TEXTAUSZUG:
....................
Quarta erobert Schwarzenberg im Sturm
Christoph Eberle führte sein großes Jugendorchester sicher durch alle Klippen.
Fritz Jurmann · Sep 2025 · Musik

Nach einer Serie international besetzter Konzerte der Schubertiade aus Lied, Kammermusik und Klaviermusik mit ebensolchem Publikum in der Woche zuvor war der Angelika-Kaufmann-Saal am Mittwoch erneut Schauplatz eines diesmal ganz anders gearteten Konzertereignisses lokalen Zuschnitts mit einem jungen Symphonieorchester. Der Hittisauer Dirigent Christoph Eberle hat goldrichtig erneut den Start der aktuellen fünfteiligen Konzertreihe mit seiner Quarta 4 Länder Jugendphilharmonie in großer Besetzung in seiner engeren Heimat angesiedelt und mit diesem Konzertereignis die Bevölkerung des Bregenzerwaldes im Sturm erobert.

Zwischen 14 und 25 Jahren

Es war ein Festtag, zu dem viele Frauen und Mädchen der Region ihre Trachten aus dem Schrank holten, die Männer den guten Anzug. Man wollte damit den bereits gut vorgebildeten Jugendlichen und jungen Erwachsenen gebührenden Respekt für ihre Leistung zollen, die sie nach einwöchiger Probenarbeit unter Anleitung eigener Coaches (Alexandra Rappitsch für die hohen, Rahel Rupprechter für die tiefen Streicher) mit einem fordernden und vielseitigen Musikprogramm in großer Besetzung erbrachten. Aber auch die rund 70 jungen Musiker:innen zwischen 14 und 25 Jahren aus der Region hatten sich bemerkenswert in Schale geworfen und boten im langen Schwarzen oder Anzügen mit Mascherl ein attraktives Bild. Sie waren zu einem auch logistisch bemerkenswerten Kraftakt aufgeboten, um den Ansprüchen gerecht zu werden, die Eberle mit Bedacht und Erfahrung den Seinen diesmal auferlegt hatte.
....................
VORLIEGENDE EINTRÄGE:
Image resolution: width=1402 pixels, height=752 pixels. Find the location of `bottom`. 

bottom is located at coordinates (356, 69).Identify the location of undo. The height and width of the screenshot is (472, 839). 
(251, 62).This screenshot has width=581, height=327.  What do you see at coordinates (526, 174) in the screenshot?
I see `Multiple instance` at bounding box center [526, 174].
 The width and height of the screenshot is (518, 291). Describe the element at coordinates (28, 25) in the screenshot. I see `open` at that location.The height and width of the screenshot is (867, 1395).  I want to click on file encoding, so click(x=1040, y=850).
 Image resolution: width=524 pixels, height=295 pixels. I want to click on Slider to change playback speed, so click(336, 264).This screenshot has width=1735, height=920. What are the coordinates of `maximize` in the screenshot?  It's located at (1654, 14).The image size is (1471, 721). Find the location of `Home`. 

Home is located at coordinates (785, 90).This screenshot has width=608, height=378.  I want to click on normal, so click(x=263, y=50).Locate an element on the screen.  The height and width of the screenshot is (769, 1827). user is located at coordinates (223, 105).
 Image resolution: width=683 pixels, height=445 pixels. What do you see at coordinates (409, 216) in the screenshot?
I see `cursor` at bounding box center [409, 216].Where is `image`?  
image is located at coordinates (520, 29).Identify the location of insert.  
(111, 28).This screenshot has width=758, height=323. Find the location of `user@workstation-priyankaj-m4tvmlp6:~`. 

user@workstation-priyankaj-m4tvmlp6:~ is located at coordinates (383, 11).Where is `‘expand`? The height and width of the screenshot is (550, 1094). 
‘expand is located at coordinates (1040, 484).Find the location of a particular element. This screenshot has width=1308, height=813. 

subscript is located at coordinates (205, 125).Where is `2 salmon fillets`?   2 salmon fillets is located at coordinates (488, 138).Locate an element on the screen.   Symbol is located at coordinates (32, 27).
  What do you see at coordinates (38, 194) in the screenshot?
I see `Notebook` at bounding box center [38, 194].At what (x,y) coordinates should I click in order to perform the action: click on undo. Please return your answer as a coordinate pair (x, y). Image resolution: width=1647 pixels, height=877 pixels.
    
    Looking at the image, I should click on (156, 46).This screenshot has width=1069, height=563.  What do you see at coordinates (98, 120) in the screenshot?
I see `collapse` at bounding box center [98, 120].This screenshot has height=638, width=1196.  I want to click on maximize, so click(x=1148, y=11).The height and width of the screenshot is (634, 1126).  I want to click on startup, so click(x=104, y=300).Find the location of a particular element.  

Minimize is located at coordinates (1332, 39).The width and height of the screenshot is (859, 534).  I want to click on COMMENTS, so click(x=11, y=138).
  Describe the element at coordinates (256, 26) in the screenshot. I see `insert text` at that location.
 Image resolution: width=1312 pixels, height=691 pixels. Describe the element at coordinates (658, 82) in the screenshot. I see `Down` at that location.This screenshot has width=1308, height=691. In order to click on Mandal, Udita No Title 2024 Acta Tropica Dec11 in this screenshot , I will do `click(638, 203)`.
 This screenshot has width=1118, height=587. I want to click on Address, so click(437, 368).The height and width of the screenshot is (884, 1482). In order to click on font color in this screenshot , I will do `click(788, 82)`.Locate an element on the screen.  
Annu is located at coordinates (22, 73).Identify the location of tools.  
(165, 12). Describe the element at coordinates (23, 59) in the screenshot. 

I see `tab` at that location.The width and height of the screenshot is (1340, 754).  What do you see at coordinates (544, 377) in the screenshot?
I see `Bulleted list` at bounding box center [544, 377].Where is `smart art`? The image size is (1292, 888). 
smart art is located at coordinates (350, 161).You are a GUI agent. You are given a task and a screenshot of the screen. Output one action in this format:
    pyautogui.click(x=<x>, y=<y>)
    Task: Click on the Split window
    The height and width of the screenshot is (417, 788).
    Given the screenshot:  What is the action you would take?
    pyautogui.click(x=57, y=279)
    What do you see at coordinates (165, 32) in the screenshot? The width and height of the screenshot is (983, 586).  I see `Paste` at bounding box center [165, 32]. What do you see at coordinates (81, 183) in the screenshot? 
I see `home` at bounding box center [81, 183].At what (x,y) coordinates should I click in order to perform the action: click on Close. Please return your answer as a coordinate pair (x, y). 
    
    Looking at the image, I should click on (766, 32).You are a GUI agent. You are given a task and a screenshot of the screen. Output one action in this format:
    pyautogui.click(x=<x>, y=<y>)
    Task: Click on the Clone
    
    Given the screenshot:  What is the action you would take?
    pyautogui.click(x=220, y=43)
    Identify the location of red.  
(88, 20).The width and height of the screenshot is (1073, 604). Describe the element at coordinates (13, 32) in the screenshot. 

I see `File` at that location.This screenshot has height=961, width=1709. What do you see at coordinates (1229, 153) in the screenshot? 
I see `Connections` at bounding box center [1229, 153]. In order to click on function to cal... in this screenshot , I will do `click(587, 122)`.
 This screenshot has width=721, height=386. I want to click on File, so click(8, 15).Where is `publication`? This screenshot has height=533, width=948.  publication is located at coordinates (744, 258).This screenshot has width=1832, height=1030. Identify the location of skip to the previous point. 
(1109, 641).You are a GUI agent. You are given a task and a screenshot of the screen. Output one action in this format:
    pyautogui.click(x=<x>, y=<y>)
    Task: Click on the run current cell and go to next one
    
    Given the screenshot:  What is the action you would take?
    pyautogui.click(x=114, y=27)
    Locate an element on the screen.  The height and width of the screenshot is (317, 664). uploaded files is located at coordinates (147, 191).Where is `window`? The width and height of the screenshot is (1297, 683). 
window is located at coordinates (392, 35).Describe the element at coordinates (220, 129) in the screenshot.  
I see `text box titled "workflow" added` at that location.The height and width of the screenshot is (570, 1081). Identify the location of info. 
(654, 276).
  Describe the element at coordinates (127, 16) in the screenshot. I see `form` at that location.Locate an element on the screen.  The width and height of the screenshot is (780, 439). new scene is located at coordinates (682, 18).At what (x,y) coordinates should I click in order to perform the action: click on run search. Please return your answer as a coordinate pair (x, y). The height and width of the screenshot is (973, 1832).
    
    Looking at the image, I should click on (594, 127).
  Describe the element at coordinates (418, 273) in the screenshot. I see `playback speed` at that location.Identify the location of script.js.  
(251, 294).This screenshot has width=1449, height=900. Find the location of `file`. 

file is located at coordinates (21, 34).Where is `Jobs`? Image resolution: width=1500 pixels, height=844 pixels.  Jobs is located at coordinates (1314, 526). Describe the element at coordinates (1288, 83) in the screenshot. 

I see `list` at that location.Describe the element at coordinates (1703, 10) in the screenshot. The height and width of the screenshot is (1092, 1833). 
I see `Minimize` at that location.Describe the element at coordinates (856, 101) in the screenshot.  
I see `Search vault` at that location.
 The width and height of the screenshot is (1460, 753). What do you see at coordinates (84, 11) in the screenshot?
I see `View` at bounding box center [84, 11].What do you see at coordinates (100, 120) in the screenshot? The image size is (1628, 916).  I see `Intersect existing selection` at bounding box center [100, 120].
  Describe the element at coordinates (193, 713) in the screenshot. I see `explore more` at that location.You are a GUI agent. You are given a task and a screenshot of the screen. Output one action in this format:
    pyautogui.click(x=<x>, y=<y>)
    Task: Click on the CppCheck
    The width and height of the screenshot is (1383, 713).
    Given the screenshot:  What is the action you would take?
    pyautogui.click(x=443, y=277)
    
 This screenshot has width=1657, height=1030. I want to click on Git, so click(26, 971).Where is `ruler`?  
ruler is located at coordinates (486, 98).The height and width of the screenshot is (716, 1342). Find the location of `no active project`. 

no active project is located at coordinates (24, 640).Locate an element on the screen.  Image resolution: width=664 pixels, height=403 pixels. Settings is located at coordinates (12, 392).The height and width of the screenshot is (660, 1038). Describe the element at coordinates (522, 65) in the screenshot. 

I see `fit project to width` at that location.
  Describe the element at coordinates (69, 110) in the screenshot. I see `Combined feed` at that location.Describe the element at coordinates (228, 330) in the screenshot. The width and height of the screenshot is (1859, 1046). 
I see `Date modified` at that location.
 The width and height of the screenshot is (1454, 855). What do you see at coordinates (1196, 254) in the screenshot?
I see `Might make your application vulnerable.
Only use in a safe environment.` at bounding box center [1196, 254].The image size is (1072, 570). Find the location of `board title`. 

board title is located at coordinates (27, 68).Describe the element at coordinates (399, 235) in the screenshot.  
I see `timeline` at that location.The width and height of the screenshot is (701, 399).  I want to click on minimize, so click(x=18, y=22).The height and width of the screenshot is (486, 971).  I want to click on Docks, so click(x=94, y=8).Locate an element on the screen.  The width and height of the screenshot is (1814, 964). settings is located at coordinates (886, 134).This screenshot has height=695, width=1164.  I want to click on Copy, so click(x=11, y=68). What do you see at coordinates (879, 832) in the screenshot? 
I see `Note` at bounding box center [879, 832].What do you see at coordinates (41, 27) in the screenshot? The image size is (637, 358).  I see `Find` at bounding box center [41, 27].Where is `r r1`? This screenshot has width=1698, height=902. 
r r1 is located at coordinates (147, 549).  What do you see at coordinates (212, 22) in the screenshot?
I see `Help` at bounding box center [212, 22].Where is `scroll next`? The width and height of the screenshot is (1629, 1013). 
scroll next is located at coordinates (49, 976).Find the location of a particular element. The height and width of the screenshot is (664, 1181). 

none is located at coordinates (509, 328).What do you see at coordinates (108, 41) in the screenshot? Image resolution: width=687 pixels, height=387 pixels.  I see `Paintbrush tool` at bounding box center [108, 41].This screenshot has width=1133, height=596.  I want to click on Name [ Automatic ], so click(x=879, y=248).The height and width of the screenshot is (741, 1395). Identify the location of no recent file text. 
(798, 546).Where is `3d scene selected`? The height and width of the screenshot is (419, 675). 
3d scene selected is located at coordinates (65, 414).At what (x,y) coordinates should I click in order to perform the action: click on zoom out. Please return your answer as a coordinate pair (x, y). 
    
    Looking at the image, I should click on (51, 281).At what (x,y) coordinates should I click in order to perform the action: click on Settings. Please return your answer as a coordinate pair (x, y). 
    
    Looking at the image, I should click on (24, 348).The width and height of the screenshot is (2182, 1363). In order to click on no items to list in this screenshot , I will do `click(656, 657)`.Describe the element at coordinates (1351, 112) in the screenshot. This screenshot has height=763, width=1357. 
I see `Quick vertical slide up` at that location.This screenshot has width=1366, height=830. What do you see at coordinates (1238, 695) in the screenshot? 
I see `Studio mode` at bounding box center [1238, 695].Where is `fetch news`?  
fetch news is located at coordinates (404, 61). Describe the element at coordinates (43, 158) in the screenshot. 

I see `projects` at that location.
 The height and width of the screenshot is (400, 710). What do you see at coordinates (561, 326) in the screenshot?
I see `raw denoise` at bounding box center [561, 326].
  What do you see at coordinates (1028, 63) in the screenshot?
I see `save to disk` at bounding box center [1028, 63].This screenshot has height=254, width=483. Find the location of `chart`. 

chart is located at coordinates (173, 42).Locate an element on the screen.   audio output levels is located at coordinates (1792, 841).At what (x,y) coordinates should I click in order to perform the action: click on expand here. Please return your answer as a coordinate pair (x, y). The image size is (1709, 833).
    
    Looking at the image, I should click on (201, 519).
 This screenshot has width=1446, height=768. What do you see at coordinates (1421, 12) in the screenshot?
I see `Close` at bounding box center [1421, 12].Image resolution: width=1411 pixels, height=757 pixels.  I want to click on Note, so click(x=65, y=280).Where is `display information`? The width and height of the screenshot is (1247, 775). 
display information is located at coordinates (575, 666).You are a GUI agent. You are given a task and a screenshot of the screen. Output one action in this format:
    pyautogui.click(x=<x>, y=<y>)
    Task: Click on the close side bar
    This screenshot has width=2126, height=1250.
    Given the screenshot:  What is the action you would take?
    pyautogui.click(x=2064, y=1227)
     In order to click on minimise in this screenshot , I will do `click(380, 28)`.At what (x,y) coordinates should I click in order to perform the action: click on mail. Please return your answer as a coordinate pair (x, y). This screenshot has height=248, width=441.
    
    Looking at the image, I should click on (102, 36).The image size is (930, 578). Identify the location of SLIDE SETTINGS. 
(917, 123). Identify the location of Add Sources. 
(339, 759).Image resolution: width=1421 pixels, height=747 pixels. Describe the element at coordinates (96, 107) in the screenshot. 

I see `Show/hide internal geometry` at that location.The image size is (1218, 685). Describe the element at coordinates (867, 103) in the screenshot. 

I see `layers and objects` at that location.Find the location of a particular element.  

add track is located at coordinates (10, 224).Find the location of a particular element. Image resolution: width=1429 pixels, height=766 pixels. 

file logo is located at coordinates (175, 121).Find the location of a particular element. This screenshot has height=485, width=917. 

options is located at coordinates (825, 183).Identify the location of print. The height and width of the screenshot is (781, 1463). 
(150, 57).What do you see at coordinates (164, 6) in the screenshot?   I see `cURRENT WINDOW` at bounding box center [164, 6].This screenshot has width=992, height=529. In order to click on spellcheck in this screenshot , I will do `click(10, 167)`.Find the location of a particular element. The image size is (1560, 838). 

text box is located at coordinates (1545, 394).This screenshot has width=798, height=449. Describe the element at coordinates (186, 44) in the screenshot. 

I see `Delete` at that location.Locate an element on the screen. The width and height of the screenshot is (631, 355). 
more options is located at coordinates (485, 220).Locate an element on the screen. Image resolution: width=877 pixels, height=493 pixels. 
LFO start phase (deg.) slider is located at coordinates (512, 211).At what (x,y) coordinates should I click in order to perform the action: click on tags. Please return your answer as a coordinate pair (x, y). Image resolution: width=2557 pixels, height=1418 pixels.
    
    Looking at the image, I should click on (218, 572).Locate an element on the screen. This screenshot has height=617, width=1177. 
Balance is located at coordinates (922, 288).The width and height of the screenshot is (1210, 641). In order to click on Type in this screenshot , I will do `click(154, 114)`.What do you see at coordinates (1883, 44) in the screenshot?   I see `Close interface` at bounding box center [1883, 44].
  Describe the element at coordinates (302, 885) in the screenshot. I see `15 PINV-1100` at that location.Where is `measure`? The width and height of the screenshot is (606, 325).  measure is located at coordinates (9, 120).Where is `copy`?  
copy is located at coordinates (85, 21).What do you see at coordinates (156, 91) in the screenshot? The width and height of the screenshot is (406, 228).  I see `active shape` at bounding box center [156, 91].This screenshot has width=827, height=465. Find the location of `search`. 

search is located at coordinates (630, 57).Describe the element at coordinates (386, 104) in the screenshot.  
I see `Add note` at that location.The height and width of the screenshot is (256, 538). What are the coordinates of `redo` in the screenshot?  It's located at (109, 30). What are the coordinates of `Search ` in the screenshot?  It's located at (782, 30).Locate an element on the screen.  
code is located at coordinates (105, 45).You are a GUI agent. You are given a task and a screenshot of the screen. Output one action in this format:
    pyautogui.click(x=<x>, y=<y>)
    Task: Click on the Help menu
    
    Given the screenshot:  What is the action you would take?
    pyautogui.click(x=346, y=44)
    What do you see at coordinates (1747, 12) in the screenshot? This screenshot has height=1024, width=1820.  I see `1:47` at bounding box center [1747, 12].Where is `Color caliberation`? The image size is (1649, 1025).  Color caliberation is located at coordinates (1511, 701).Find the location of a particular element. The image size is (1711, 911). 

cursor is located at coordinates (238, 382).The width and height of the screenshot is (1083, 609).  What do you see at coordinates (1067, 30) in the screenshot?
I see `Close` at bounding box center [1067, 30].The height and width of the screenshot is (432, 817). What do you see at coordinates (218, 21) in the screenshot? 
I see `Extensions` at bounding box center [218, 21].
....................
AUFGABENSTELLUNG:
A - Übertragen Sie diesen Satz aus dem Konzertbericht ins Englische: „Es war ein Festtag, zu dem viele Frauen und Mädchen der Region ihre Trachten aus dem Schrank holten, die Männer den guten Anzug.“
B - Führen Sie den Konzertbericht über die Quarta-Jugendphilharmonie im Anschluss an seinen letzten Satz weiter.
Die Einträge sind eigenständiges Material und gehören nicht zum Konzertbericht.

ANTWORTEN JE AUFGABE:
A - It was a festive day for which many women and girls of the region took their traditional costumes out of the wardrobe, and the men their good suits.

B -
Es ist bereits die neunte Auflage von Quarta in dieser großen Besetzung, bei der es um Darbietungen auf einem höchstmöglich erreichbaren musikalischen Niveau je nach Ausbildungsstand geht, vor allem aber um das Erreichen von Routine im Orchesterspiel über große symphonische Literatur. Verschieden gewichtete Romantik aus drei Ländern mit Werken von Verdi, Saint-Saëns und Tschaikowsky an einem Abend unter einen Hut zu bringen, fordert diesmal von den Youngsters neben enormer Vielseitigkeit und Flexibilität zudem auch entsprechendes Durchhaltevermögen, Konzentration und eine gute Portion Musikalität im Zusammenspiel. Im ausgebuchten Saal ist die Stimmung von Anfang an von gespannter Erwartung bestimmt.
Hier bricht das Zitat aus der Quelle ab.